Team Rodent has patently been very busy selling us out.
Of SubPrimes and Pigs in Shit
With the passing of the Ides of March, we have strong suspicions that the second market correction may be over – will there be a third? It is possible the subdued buying of resources – first copper, then zinc – by the Chinese in the past little while was deliberately orchestrated to engineer prices down to coincide with the beginning of the Year of the Gold Pig. Of relevance here may be the decision by the Asstralian government last December to remove capital gains taxes for foreign investors and the more recent Chinese government decision not to impose capital gains tax on their investors. Metals prices rose strongly last night. Will the bull market resume or will the crazy crazy selloff of our precious resources continue unabated?

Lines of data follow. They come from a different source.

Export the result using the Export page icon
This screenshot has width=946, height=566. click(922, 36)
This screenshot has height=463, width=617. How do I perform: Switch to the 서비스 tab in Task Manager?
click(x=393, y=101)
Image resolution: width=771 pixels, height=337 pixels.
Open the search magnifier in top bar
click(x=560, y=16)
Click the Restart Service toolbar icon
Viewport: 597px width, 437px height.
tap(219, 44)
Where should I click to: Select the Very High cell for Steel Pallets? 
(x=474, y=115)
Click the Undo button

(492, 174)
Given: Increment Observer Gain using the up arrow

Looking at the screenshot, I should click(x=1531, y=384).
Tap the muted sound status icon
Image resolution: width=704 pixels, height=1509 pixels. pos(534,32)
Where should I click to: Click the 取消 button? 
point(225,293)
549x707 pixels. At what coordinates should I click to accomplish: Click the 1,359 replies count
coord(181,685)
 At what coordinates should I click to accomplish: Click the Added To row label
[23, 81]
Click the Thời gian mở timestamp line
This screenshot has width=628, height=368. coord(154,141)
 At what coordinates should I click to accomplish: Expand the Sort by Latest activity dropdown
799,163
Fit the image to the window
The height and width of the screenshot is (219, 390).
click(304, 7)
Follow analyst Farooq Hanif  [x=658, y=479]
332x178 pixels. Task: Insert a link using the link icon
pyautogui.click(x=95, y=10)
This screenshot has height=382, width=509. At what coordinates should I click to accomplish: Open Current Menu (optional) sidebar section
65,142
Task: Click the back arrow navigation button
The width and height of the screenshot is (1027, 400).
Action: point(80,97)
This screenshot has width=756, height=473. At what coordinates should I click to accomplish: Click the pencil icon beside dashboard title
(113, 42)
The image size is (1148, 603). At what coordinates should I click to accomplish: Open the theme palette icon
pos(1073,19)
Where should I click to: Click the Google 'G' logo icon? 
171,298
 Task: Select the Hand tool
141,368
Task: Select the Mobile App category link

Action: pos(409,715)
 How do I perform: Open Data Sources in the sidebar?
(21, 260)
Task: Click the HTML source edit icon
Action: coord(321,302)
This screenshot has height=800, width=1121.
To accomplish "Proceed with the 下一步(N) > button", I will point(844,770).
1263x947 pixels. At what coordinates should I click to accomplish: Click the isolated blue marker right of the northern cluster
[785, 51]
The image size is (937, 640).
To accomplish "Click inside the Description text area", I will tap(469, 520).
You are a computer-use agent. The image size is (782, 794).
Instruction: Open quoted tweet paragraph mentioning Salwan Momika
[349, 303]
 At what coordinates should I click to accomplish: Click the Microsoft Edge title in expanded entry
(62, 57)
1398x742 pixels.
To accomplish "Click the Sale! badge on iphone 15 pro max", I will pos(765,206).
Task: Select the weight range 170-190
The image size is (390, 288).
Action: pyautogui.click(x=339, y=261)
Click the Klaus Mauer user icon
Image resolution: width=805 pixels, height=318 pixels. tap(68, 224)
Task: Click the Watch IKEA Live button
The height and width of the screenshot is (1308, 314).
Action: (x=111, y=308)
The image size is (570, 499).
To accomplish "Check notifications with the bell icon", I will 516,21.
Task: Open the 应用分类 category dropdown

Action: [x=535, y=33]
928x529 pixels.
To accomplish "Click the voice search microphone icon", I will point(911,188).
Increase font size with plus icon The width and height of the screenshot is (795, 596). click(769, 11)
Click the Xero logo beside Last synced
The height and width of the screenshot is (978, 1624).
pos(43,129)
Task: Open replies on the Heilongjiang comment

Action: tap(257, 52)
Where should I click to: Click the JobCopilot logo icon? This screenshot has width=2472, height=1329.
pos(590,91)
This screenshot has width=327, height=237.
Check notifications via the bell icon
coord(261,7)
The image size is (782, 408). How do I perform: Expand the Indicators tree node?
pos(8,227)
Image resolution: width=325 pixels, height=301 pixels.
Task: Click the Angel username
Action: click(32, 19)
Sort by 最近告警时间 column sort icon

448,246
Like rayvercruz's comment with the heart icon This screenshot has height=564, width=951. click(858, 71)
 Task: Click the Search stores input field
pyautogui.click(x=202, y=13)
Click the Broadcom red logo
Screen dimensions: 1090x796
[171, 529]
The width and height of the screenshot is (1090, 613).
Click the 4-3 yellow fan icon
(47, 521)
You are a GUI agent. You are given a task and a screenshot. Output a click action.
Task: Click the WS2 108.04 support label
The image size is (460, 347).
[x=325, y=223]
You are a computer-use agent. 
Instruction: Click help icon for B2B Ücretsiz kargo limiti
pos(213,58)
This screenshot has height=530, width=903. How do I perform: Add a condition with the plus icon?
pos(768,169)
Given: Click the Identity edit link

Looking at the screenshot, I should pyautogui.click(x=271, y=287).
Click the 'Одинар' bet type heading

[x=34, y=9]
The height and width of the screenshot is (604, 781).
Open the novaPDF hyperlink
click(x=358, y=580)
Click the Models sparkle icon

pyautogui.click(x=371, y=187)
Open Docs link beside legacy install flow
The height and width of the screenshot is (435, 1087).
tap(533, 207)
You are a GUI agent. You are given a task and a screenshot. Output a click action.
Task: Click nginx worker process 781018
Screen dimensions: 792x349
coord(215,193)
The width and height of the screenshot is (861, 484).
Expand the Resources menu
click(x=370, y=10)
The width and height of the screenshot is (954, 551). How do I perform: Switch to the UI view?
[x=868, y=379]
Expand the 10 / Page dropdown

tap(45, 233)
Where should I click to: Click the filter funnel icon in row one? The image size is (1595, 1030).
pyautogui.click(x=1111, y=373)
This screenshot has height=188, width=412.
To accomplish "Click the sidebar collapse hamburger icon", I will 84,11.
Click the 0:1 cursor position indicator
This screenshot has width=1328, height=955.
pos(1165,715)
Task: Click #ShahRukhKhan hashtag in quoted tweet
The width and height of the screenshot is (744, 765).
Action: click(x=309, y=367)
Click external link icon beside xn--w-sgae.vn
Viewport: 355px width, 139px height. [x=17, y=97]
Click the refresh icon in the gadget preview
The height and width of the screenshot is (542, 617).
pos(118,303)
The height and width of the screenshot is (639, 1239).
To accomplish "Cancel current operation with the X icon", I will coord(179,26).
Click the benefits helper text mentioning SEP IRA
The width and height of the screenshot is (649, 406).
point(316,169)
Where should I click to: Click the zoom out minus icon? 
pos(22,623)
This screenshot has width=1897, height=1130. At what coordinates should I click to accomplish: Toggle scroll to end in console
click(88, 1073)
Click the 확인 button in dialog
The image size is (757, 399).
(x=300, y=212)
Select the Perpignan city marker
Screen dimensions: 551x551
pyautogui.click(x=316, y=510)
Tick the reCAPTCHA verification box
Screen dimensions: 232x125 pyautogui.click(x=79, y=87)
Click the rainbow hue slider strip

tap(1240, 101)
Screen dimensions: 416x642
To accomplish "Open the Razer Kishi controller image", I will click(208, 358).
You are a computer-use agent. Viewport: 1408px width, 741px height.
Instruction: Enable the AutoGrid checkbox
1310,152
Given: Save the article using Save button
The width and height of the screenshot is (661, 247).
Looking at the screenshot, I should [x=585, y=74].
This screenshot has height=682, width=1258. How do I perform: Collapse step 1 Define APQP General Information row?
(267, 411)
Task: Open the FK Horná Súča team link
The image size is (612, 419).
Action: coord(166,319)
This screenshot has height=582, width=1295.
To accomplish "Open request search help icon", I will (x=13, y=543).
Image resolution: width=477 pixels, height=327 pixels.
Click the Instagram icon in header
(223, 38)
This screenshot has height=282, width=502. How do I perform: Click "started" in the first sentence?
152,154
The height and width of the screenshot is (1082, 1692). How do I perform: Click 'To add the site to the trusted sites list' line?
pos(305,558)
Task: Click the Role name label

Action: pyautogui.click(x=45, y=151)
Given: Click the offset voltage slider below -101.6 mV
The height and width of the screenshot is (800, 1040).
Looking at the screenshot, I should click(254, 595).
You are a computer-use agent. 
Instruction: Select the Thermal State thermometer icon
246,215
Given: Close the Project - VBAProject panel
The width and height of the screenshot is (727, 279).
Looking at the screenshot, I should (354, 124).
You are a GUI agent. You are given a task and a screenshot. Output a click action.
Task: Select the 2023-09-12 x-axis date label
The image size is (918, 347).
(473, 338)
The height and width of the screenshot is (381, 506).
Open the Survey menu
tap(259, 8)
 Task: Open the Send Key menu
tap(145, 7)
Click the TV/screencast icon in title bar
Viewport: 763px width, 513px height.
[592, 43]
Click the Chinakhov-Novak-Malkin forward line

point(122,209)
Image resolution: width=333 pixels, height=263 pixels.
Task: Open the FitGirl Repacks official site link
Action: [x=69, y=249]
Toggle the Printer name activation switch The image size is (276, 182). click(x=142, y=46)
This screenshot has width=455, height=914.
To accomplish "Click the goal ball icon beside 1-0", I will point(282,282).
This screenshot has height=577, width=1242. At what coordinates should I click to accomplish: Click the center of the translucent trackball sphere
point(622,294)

Who wouldn’t like to have been a cashed up Chinese investor this year, rolling in US dollars, eager to drop them into cheap physical resources as the United Stupids economy sags under the weight of precarious hedge and subprime mortage funds and a tenuous bond market?
And where better to invest than in relatively insulated CGT free rich Australian resources at bargain basement prices – particularly uranium (Citic has been buying up more SAU this week), gold and zinc.
Kiss goodbye to your birthright treasures, fellow Asstralians – and don’t expect to reap any of the proceeds of the fire sale in additional community services in this election year – Howard’s mudslingers need every cent to artificially deflate the trade deficit, to buy more crappy US jet fighters and electioneering pork. And as for you pathetic, whinging Asstralian mortgagees, get ready to wear another interest rate rise you have to have, trust me, it’s for your own good,.